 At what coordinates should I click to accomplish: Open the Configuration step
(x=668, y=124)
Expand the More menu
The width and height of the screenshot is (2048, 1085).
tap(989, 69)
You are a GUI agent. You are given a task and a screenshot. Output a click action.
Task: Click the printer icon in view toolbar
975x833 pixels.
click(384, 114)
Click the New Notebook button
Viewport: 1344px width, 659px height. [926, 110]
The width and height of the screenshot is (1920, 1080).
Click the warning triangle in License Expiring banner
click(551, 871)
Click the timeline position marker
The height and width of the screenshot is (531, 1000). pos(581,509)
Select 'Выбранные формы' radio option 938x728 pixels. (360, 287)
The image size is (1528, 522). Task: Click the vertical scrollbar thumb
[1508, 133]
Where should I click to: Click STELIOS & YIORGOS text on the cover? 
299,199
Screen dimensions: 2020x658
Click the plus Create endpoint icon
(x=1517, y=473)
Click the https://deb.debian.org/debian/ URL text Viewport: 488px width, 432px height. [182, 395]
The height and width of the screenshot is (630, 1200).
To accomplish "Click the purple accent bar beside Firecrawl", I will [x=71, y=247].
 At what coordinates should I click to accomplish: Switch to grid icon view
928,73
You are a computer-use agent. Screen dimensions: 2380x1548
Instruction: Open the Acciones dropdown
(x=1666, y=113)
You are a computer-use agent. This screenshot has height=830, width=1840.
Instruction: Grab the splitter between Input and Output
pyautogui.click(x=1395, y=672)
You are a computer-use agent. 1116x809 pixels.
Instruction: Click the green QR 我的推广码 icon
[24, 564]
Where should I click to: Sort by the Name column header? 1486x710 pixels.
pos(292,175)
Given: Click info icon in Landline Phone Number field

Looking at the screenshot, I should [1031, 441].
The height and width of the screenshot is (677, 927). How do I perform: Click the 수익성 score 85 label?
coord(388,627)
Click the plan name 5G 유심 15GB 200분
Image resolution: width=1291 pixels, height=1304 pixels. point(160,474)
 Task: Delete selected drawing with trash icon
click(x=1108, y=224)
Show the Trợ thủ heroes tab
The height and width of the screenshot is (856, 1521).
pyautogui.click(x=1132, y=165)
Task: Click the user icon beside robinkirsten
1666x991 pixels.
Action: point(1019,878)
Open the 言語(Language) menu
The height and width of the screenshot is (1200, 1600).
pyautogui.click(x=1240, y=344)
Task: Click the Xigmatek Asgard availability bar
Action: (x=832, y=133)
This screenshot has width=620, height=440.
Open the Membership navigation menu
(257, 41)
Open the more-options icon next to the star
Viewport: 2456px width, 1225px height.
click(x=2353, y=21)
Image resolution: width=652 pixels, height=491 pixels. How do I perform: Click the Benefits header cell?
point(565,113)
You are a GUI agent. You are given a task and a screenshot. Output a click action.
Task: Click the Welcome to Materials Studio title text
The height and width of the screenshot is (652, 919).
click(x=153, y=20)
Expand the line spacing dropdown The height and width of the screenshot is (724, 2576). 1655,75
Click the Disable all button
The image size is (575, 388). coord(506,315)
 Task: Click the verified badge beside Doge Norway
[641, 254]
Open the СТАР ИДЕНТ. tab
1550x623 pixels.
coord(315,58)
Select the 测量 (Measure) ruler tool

++++++++

§ **PROBLEM DESCRIPTION**: Copy all of the items above line by line, without changing a single character.

§ **RESULT**:
 At what coordinates should I click to accomplish: Open the Configuration step
(x=668, y=124)
Expand the More menu
The width and height of the screenshot is (2048, 1085).
tap(989, 69)
You are a GUI agent. You are given a task and a screenshot. Output a click action.
Task: Click the printer icon in view toolbar
975x833 pixels.
click(384, 114)
Click the New Notebook button
Viewport: 1344px width, 659px height. [926, 110]
The width and height of the screenshot is (1920, 1080).
Click the warning triangle in License Expiring banner
click(551, 871)
Click the timeline position marker
The height and width of the screenshot is (531, 1000). pos(581,509)
Select 'Выбранные формы' radio option 938x728 pixels. (360, 287)
The image size is (1528, 522). Task: Click the vertical scrollbar thumb
[1508, 133]
Where should I click to: Click STELIOS & YIORGOS text on the cover? 
299,199
Screen dimensions: 2020x658
Click the plus Create endpoint icon
(x=1517, y=473)
Click the https://deb.debian.org/debian/ URL text Viewport: 488px width, 432px height. [182, 395]
The height and width of the screenshot is (630, 1200).
To accomplish "Click the purple accent bar beside Firecrawl", I will [x=71, y=247].
 At what coordinates should I click to accomplish: Switch to grid icon view
928,73
You are a computer-use agent. Screen dimensions: 2380x1548
Instruction: Open the Acciones dropdown
(x=1666, y=113)
You are a computer-use agent. This screenshot has height=830, width=1840.
Instruction: Grab the splitter between Input and Output
pyautogui.click(x=1395, y=672)
You are a computer-use agent. 1116x809 pixels.
Instruction: Click the green QR 我的推广码 icon
[24, 564]
Where should I click to: Sort by the Name column header? 1486x710 pixels.
pos(292,175)
Given: Click info icon in Landline Phone Number field

Looking at the screenshot, I should [1031, 441].
The height and width of the screenshot is (677, 927). How do I perform: Click the 수익성 score 85 label?
coord(388,627)
Click the plan name 5G 유심 15GB 200분
Image resolution: width=1291 pixels, height=1304 pixels. point(160,474)
 Task: Delete selected drawing with trash icon
click(x=1108, y=224)
Show the Trợ thủ heroes tab
The height and width of the screenshot is (856, 1521).
pyautogui.click(x=1132, y=165)
Task: Click the user icon beside robinkirsten
1666x991 pixels.
Action: point(1019,878)
Open the 言語(Language) menu
The height and width of the screenshot is (1200, 1600).
pyautogui.click(x=1240, y=344)
Task: Click the Xigmatek Asgard availability bar
Action: (x=832, y=133)
This screenshot has width=620, height=440.
Open the Membership navigation menu
(257, 41)
Open the more-options icon next to the star
Viewport: 2456px width, 1225px height.
click(x=2353, y=21)
Image resolution: width=652 pixels, height=491 pixels. How do I perform: Click the Benefits header cell?
point(565,113)
You are a GUI agent. You are given a task and a screenshot. Output a click action.
Task: Click the Welcome to Materials Studio title text
The height and width of the screenshot is (652, 919).
click(x=153, y=20)
Expand the line spacing dropdown The height and width of the screenshot is (724, 2576). 1655,75
Click the Disable all button
The image size is (575, 388). coord(506,315)
 Task: Click the verified badge beside Doge Norway
[641, 254]
Open the СТАР ИДЕНТ. tab
1550x623 pixels.
coord(315,58)
Select the 测量 (Measure) ruler tool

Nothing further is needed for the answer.